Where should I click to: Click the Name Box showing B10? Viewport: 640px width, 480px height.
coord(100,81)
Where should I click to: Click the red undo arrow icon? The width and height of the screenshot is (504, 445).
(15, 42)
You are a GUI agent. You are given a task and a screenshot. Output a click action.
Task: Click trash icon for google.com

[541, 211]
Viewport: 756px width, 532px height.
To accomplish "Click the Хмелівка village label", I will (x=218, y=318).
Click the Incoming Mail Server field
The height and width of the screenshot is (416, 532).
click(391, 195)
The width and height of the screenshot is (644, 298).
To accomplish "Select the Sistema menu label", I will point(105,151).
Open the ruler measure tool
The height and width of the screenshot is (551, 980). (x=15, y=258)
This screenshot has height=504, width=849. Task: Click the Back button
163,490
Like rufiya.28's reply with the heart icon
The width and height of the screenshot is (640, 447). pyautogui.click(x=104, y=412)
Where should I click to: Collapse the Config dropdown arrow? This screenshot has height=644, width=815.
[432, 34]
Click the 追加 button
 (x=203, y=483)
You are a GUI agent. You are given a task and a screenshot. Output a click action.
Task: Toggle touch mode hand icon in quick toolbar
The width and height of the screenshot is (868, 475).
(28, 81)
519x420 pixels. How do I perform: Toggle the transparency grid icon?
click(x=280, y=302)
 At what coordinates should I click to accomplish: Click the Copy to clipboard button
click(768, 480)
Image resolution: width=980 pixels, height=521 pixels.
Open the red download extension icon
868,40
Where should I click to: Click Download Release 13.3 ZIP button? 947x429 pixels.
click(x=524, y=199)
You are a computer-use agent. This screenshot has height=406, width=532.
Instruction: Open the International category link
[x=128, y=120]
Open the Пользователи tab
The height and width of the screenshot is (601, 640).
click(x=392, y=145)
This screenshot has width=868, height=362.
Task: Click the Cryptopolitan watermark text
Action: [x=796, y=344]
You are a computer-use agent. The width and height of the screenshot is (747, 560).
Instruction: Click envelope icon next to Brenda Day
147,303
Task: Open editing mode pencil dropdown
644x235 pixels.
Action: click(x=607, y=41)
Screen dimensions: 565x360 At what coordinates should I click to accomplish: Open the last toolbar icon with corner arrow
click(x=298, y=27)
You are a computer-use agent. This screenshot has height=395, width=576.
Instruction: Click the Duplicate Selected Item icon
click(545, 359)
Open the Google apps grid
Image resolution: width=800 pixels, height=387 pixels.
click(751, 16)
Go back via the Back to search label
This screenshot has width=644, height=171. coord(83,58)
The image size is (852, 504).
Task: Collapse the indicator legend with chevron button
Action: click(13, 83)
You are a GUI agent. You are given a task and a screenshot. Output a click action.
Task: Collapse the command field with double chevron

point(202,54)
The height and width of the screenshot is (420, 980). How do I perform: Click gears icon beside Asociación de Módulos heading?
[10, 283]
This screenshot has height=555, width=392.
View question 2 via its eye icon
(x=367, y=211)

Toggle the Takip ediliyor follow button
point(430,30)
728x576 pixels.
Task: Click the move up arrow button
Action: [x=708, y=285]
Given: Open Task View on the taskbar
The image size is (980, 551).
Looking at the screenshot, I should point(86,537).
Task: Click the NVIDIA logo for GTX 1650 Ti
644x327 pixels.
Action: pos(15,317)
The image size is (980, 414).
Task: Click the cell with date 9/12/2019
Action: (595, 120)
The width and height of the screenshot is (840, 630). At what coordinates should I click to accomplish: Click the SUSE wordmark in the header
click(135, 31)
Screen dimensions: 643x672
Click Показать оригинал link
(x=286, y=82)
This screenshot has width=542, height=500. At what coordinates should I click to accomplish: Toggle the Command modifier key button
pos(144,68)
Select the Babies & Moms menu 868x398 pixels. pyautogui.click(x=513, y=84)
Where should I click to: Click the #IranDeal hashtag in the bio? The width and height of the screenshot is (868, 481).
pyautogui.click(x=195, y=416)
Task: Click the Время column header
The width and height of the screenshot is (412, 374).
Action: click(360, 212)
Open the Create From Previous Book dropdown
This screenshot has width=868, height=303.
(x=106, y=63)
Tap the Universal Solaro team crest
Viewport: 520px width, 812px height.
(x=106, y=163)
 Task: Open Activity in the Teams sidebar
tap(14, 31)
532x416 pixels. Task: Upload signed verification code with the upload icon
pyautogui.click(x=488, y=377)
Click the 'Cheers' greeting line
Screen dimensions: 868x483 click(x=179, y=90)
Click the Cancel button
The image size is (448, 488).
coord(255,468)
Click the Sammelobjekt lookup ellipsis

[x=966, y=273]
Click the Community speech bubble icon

■ Directions
Exactly the lines from the one with "532x416 pixels. Task: Upload" through the end of the entries, both included, should be written out, and no others.

■ Output below
532x416 pixels. Task: Upload signed verification code with the upload icon
pyautogui.click(x=488, y=377)
Click the 'Cheers' greeting line
Screen dimensions: 868x483 click(x=179, y=90)
Click the Cancel button
The image size is (448, 488).
coord(255,468)
Click the Sammelobjekt lookup ellipsis

[x=966, y=273]
Click the Community speech bubble icon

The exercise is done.